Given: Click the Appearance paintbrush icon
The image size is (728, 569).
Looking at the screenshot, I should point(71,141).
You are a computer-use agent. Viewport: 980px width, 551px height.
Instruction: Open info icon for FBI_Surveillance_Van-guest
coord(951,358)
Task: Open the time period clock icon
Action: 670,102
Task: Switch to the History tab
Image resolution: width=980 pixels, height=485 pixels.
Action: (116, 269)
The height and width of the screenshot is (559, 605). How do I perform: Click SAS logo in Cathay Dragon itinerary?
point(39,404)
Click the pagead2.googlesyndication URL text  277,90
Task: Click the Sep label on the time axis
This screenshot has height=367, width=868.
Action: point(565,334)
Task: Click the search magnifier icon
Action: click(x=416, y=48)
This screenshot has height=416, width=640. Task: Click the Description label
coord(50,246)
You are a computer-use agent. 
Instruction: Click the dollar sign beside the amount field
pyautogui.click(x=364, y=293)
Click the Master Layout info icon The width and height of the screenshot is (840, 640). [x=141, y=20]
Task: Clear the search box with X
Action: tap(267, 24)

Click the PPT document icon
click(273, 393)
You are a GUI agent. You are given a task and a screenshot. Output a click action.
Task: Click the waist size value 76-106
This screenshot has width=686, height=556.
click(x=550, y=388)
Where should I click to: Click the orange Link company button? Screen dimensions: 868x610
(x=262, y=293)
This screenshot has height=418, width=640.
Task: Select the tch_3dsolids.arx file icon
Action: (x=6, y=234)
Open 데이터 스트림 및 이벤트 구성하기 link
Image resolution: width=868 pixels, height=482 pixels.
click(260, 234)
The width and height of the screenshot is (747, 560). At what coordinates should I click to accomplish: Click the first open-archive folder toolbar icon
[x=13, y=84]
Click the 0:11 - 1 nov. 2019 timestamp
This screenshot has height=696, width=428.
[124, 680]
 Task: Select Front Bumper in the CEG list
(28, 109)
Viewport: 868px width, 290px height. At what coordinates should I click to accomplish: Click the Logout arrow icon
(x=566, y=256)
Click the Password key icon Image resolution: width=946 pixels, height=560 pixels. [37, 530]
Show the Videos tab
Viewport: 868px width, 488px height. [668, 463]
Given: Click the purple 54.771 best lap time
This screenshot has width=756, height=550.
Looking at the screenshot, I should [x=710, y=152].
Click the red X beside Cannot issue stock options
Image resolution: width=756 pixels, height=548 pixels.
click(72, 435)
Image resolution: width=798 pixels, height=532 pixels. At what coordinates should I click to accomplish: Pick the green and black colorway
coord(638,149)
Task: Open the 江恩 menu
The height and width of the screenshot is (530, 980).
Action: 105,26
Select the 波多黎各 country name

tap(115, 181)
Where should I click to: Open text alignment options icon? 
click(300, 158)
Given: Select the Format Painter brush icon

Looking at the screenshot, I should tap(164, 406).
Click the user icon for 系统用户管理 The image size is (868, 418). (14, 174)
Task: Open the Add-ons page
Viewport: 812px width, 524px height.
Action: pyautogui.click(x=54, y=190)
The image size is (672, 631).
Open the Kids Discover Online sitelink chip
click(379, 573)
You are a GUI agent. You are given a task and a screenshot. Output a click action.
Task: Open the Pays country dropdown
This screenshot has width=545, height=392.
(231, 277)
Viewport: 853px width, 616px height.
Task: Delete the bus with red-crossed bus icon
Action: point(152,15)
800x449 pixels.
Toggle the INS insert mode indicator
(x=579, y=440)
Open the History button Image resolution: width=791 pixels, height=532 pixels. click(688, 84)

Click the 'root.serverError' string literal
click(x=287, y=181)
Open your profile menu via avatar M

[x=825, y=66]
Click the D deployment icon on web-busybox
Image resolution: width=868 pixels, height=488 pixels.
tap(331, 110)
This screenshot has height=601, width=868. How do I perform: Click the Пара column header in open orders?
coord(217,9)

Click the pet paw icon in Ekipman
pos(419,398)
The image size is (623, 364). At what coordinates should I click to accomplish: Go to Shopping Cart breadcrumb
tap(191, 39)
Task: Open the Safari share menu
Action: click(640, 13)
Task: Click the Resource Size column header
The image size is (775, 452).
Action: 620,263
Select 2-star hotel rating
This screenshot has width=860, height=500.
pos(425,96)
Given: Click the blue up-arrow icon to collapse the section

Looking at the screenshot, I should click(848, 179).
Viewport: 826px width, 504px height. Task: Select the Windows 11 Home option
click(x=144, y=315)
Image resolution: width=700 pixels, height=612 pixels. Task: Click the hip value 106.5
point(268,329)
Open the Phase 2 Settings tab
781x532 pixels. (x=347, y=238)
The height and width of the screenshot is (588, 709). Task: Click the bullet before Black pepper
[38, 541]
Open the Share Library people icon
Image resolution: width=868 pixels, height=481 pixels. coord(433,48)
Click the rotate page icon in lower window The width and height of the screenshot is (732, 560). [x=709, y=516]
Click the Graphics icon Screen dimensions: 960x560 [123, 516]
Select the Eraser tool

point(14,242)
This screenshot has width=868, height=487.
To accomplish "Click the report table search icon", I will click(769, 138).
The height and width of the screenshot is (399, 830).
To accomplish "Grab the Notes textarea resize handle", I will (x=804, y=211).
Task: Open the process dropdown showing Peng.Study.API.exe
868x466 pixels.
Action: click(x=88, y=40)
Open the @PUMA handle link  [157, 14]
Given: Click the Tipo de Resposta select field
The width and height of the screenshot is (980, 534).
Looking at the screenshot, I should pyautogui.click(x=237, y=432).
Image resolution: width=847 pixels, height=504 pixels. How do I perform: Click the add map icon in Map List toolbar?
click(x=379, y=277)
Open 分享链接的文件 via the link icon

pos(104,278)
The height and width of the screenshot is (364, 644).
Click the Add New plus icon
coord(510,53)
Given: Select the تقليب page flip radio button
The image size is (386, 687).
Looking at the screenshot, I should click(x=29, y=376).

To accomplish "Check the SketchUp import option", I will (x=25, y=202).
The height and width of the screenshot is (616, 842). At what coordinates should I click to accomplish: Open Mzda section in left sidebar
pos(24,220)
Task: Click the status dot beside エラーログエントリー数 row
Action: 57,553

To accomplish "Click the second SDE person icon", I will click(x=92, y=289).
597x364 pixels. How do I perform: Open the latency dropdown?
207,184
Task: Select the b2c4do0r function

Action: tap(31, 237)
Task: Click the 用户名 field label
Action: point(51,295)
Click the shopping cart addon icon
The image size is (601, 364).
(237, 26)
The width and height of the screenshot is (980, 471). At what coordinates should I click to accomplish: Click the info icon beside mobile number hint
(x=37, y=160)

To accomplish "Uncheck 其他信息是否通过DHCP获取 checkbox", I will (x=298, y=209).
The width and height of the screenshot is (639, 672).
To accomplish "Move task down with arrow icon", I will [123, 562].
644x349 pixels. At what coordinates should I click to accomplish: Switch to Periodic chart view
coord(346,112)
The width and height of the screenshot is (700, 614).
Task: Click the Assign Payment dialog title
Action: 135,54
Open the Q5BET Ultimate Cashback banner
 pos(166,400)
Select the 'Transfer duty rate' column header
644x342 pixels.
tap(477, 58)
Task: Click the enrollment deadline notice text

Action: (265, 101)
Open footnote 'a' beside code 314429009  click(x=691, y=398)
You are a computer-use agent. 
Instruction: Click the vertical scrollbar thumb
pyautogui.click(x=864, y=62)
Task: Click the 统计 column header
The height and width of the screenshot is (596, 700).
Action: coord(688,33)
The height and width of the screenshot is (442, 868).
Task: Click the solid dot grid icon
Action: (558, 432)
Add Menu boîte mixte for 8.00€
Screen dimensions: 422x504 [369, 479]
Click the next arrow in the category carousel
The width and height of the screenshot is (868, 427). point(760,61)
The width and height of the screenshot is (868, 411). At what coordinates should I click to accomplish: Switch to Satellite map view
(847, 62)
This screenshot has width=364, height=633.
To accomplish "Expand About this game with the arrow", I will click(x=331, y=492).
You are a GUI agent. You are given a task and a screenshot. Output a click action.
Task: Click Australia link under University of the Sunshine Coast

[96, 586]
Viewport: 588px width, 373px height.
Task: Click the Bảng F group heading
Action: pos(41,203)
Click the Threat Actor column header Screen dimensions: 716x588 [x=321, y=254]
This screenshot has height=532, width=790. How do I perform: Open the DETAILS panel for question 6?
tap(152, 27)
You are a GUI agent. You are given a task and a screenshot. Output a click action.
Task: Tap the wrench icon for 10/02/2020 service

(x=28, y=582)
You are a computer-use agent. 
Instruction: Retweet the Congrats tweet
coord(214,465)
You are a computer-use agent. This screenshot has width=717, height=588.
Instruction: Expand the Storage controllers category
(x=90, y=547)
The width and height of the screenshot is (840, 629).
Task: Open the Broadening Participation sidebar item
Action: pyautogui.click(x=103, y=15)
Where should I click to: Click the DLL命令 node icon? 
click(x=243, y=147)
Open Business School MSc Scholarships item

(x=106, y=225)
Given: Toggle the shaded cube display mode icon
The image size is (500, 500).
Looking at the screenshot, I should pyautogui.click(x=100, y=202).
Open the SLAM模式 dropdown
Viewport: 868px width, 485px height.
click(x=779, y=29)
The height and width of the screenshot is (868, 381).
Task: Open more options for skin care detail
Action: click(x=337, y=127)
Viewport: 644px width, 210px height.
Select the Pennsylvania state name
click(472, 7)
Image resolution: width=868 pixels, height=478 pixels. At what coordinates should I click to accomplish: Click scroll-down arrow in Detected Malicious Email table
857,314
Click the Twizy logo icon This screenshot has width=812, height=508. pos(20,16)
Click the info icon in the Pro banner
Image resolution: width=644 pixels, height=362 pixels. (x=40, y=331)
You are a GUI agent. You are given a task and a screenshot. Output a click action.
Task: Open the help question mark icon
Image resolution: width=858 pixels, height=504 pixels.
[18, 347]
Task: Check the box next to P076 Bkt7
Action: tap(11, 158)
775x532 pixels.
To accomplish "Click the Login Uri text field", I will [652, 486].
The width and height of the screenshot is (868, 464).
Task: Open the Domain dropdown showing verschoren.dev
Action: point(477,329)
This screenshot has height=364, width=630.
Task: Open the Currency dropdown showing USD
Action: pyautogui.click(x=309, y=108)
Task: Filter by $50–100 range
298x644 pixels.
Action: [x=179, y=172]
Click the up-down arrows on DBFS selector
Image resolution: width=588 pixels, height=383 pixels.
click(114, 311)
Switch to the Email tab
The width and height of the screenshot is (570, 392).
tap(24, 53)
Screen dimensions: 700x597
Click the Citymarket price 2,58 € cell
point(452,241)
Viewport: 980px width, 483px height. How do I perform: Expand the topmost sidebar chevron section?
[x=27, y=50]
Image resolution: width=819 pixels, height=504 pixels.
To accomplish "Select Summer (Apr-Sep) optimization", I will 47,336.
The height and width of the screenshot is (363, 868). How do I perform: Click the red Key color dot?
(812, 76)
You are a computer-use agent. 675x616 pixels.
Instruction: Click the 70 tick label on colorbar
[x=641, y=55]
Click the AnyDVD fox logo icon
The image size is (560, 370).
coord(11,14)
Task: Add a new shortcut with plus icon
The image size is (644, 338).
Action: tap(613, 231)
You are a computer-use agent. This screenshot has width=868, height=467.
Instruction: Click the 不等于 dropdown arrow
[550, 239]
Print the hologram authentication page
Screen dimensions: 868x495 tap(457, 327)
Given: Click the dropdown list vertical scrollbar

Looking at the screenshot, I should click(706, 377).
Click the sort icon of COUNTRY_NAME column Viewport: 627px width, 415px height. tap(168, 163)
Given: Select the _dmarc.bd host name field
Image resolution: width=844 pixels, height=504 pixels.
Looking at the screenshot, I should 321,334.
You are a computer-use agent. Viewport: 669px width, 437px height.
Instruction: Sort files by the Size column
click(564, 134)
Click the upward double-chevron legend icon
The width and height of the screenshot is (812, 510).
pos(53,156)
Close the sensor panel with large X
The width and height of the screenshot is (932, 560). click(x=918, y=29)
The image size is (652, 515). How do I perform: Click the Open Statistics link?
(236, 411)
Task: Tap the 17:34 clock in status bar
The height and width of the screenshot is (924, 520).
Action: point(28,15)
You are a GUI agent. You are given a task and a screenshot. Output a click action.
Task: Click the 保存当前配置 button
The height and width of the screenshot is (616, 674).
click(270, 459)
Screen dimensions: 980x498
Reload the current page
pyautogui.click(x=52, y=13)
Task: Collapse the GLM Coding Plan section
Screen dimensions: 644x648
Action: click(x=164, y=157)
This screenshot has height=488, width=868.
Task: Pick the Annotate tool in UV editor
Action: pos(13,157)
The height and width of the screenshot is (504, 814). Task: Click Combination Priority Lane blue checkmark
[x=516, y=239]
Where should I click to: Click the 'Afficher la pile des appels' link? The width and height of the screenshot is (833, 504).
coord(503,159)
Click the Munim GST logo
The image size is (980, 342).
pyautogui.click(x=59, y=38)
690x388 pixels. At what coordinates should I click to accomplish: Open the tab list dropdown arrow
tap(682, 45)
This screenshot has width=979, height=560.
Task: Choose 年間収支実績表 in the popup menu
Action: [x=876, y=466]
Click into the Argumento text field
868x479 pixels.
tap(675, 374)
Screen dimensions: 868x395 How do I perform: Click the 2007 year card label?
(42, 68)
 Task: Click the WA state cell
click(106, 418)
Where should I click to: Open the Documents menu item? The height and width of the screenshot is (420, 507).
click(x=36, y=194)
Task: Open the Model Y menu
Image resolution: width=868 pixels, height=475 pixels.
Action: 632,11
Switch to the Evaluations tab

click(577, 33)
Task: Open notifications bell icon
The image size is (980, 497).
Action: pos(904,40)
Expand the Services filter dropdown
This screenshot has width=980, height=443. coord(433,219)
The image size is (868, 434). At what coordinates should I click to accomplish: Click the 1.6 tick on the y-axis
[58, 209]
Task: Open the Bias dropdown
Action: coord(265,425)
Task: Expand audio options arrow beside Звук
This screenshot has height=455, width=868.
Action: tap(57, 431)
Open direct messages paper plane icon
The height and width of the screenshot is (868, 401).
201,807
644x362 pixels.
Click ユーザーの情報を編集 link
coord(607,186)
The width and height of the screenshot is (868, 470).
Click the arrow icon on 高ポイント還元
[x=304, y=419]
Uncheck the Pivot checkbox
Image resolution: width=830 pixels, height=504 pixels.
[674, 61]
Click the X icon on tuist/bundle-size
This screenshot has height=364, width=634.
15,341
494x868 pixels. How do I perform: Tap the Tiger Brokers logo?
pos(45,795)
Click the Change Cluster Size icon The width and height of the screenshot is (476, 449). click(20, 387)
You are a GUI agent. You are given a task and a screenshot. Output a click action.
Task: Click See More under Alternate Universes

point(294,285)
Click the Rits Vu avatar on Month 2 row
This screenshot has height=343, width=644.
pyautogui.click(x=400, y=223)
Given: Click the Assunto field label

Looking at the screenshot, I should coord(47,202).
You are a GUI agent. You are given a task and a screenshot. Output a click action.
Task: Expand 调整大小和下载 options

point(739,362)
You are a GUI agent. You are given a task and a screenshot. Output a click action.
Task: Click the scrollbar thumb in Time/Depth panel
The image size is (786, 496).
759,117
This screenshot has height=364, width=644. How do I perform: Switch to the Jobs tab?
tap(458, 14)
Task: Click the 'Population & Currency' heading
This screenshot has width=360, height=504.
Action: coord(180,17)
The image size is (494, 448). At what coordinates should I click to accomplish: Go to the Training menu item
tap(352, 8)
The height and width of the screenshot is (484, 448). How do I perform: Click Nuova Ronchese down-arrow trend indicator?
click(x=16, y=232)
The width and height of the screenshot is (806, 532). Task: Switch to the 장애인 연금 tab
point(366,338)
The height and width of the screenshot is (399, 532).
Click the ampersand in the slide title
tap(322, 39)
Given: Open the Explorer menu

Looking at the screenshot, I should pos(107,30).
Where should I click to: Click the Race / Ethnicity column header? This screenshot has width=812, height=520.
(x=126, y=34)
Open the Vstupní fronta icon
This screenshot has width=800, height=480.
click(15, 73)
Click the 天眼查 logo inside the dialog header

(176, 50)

» Exercise objective
Nothing should appear in the answer except the lines from the one containing "Click the ampersand in the slide title" to the end of the data above, reproduced exactly.

» Output for this exercise
Click the ampersand in the slide title
tap(322, 39)
Given: Open the Explorer menu

Looking at the screenshot, I should pos(107,30).
Where should I click to: Click the Race / Ethnicity column header? This screenshot has width=812, height=520.
(x=126, y=34)
Open the Vstupní fronta icon
This screenshot has width=800, height=480.
click(15, 73)
Click the 天眼查 logo inside the dialog header

(176, 50)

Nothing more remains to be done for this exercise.